TABLE 3.

Animal models for the study of LV regression.

Model	References	Utility and findings
Cornea (mouse)	Zhang et al., 2011; Shi et al., 2020	In tandem, these studies demonstrated the utility of the murine cornea for observing de novo lymphangiogenesis and LV regression. Due to the ordinarily avascular nature of the cornea, Prox-1 GFP transgenic mice can be utilized for live-imaging of LV progression and regression. The latter reference utilized this technology to demonstrate potentially therapeutic properties of aqueous humor in inducing LV regression.
Tail (mouse)	Bramos et al., 2016; Weiler et al., 2019; Zhou et al., 2020; Hassanein et al., 2021	The mouse tail lymphedema model involves 2-mm deep surgical circumferential excision of the portion of the tail 2 cm distal to the tail base, which disconnects the superficial and deep lymphatics of the tail, thereby locally mimicking lymphedema pathology. Visualization of lymphatic flow involves injection of a fluorescently labeled tracker, such as fluorescein isothiocyanate-dextran, into the mouse tail.
Bone (mouse)	Monroy et al., 2020	This work utilized several transgenic mouse models to visualize de novo lymphangiogenesis and LV regression in the context of generalized lymphatic anomaly, a pathology that may be caused by activating mutations of PIK3CA. Prox1-CreERT2;LSL-Pik3caH1047R transgenic mice offer a tamoxifen-inducible system for expression of PIK3CA in LECs. Osx-tTA-TetO-Cre;TetO-Vegfc;mT/mG transgenic mice offer a murine model of Gorham-Stout disease. This model utilizes the bone-specific Osterix promoter to drive a Tet-On system for VEGF-C overexpression in osteoblasts, osteocytes, and chondrocytes. Furthermore, the mT/mG reporter system causes all Cre-positive cells to express GFP. This work highlights the utility of designing transgenic mice to study LV progression and regression in a wide variety of disease contexts.
Lung (mouse)	Yao et al., 2014	CCSP-rtTA; tetO-VEGF-C transgenic mice can be used to study de novo lymphangiogenesis in the context of pulmonary lymphangiectasia. This construct allows for doxycycline-induced expression of VEGF-C in Clara cells and alveolar type II cells. These mice were crossed with Prox1-GFP mice to allow for live imaging of LVs, and the triple transgenic mouse allows for an analysis of the effects of VEGF-C to VEGFR-3 signaling in a pulmonary context. Utilization of this model revealed a critical period when VEGF-C expression and resultant lymphangiogenesis produce a pulmonary lymphangiectasia pathology. This model also enables the study of therapeutic modulation of LV regression to treat and prevent pulmonary lymphangiectasia.

**Apply what you read:**
• 1. Please transcribe the portion of the table on animal models of LV regression starting at "Animal models for" and ending at "inducing LV regression.".
• 2. Write the next part of the table on animal models of LV regression, picking up after its final entry.
The listing is separate material and has no connection to the table on animal models of LV regression.

Items drawn from a data source:

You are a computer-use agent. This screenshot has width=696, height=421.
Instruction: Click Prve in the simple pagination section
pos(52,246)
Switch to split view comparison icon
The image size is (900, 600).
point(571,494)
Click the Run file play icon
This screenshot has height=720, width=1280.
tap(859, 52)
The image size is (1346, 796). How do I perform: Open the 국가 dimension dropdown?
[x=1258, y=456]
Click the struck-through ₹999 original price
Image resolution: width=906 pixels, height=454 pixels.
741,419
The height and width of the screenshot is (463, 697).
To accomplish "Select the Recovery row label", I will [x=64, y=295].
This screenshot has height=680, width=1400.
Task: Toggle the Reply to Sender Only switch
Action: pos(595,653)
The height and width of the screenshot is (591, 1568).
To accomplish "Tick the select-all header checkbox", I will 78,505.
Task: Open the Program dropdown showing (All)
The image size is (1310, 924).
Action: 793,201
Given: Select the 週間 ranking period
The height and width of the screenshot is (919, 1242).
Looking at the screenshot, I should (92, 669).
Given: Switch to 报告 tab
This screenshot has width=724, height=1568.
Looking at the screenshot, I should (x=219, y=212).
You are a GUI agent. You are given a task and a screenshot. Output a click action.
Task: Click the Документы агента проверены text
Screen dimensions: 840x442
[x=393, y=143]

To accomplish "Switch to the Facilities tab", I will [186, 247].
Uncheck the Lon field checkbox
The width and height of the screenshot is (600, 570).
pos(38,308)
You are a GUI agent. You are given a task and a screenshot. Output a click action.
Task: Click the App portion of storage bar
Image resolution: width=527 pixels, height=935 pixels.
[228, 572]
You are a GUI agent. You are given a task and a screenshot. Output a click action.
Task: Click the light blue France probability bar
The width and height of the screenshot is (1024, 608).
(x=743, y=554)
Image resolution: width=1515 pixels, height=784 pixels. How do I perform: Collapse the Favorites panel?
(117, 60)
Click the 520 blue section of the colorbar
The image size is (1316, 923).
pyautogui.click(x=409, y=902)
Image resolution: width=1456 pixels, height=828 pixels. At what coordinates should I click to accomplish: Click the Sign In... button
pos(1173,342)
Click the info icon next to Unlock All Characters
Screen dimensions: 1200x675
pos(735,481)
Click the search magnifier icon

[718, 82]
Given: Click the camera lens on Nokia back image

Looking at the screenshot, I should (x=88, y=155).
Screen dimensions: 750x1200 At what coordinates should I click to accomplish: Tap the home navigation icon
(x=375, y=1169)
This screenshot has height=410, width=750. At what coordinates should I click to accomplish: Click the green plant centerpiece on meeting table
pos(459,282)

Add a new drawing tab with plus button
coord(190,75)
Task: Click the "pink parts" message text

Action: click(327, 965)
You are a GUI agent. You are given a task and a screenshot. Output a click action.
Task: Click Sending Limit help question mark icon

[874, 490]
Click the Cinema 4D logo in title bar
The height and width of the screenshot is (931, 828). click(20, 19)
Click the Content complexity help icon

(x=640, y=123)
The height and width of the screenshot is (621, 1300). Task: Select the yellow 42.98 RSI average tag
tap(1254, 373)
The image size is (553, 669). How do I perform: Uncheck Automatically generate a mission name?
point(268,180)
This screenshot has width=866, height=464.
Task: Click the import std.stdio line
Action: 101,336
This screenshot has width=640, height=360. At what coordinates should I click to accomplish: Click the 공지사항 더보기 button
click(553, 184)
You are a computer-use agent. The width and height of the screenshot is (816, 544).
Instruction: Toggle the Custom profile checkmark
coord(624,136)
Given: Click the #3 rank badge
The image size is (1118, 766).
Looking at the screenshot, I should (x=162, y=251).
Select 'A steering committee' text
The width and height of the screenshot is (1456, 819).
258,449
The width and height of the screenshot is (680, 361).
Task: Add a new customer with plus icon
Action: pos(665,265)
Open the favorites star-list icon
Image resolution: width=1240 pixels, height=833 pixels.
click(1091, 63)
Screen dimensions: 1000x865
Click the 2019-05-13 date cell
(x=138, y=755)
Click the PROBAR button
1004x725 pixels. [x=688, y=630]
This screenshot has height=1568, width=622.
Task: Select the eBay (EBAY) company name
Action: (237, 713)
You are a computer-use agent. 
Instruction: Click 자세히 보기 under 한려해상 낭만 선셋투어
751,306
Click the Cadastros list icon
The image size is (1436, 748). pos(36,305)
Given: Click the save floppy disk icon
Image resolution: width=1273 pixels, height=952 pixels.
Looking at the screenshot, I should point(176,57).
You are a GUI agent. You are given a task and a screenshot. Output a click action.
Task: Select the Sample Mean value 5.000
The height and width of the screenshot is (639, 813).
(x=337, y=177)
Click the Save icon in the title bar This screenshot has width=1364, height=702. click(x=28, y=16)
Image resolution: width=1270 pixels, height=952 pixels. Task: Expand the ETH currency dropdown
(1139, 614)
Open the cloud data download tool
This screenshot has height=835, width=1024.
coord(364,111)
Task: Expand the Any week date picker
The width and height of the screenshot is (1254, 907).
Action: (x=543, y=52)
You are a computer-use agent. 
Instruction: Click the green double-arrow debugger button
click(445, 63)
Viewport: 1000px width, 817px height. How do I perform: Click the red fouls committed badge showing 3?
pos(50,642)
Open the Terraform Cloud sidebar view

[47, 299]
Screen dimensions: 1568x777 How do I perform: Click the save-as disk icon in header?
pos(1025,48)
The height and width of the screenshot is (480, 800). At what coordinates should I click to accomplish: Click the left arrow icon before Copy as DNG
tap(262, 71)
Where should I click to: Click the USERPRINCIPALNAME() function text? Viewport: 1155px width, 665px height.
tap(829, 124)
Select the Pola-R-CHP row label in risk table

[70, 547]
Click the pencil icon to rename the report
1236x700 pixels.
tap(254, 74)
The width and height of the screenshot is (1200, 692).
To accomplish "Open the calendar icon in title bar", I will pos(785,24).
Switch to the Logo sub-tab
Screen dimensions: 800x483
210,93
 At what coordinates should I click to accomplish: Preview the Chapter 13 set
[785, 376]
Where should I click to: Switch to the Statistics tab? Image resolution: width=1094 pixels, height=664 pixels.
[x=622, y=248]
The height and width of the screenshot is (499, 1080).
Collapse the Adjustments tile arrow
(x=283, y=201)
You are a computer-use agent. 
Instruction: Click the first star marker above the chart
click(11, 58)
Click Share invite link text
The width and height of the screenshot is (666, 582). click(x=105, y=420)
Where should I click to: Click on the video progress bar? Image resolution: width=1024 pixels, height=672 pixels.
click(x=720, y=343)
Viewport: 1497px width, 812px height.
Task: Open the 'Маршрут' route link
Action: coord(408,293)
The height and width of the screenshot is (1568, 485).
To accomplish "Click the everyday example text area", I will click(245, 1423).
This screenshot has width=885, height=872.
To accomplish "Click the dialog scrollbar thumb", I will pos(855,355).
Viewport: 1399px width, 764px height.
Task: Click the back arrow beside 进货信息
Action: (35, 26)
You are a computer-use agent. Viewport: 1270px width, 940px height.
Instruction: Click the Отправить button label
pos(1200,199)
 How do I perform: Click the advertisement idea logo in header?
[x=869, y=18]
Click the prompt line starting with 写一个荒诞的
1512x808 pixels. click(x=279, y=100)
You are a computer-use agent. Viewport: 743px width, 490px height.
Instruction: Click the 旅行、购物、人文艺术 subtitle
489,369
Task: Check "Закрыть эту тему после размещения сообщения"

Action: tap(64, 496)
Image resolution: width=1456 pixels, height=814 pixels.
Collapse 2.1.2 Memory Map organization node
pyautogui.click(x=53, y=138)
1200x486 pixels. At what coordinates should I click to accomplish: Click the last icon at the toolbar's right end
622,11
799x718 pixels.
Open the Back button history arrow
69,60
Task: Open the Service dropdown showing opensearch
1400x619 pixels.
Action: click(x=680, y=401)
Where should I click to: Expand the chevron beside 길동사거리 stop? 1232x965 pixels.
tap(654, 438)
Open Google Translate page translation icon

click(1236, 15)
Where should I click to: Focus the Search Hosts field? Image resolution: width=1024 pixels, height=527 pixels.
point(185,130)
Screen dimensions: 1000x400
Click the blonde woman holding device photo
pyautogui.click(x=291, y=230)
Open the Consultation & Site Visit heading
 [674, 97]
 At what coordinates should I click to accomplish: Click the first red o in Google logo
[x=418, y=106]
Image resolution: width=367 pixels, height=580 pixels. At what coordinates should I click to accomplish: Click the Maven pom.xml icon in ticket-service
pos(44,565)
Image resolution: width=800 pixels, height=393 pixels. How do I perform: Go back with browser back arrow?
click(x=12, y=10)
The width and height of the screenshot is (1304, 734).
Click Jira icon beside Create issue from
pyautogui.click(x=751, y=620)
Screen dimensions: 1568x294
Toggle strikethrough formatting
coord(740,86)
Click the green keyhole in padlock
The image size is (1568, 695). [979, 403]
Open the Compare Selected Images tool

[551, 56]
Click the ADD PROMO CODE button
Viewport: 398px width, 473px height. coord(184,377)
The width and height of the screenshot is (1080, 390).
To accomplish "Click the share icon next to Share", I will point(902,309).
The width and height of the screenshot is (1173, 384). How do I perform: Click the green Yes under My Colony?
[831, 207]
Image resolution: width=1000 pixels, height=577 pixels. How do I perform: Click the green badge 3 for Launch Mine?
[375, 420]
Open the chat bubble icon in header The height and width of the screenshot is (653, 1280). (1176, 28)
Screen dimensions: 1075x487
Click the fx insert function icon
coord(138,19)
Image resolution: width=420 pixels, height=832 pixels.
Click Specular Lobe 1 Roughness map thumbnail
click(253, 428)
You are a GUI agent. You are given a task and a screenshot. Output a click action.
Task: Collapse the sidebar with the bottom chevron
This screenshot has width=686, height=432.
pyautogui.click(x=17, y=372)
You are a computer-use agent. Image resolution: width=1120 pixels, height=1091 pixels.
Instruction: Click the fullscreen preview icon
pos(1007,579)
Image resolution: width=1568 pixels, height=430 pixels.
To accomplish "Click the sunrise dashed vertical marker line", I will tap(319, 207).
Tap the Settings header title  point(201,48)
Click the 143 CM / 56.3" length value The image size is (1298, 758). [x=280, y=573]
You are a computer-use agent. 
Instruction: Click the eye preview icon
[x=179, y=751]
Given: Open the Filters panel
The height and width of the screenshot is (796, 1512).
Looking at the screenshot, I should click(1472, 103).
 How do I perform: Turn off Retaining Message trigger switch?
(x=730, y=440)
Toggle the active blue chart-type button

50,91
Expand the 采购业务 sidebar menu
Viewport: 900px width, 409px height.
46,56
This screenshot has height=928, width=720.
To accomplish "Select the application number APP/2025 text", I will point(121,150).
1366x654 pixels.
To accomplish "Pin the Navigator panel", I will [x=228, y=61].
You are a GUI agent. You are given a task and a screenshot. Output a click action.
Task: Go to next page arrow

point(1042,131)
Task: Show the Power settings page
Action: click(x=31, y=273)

**Replies:**
• 1.
Animal models for the study of LV regression.

Model	References	Utility and findings
Cornea (mouse)	Zhang et al., 2011; Shi et al., 2020	In tandem, these studies demonstrated the utility of the murine cornea for observing de novo lymphangiogenesis and LV regression. Due to the ordinarily avascular nature of the cornea, Prox-1 GFP transgenic mice can be utilized for live-imaging of LV progression and regression. The latter reference utilized this technology to demonstrate potentially therapeutic properties of aqueous humor in inducing LV regression.

• 2.
Long-lived human LECs	Frenkel et al., 2021	A microfluidic LV model enables analysis of de novo lymphangiogenesis and tumor–LV interaction. Lentiviral delivery of human telomerase and BMI-1 expression cassettes was utilized to develop an immortalized human LEC line. This cell line was paired with a microfluidic chip consisting of a free-standing extracellular matrix to visualize the formation of LV-like structures. This model was next co-cultured with mouse colon cancer organoids, enabling live visualization of tumor-induced lymphatic vasculature changes. This microfluidic model can be utilized to mimic both native and tumoral contexts of lymphangiogenesis and LV regression. Application of exogenous therapeutics or molecules of interest to this model can be used to study methods for modulating LV regression and lymphangiogenesis.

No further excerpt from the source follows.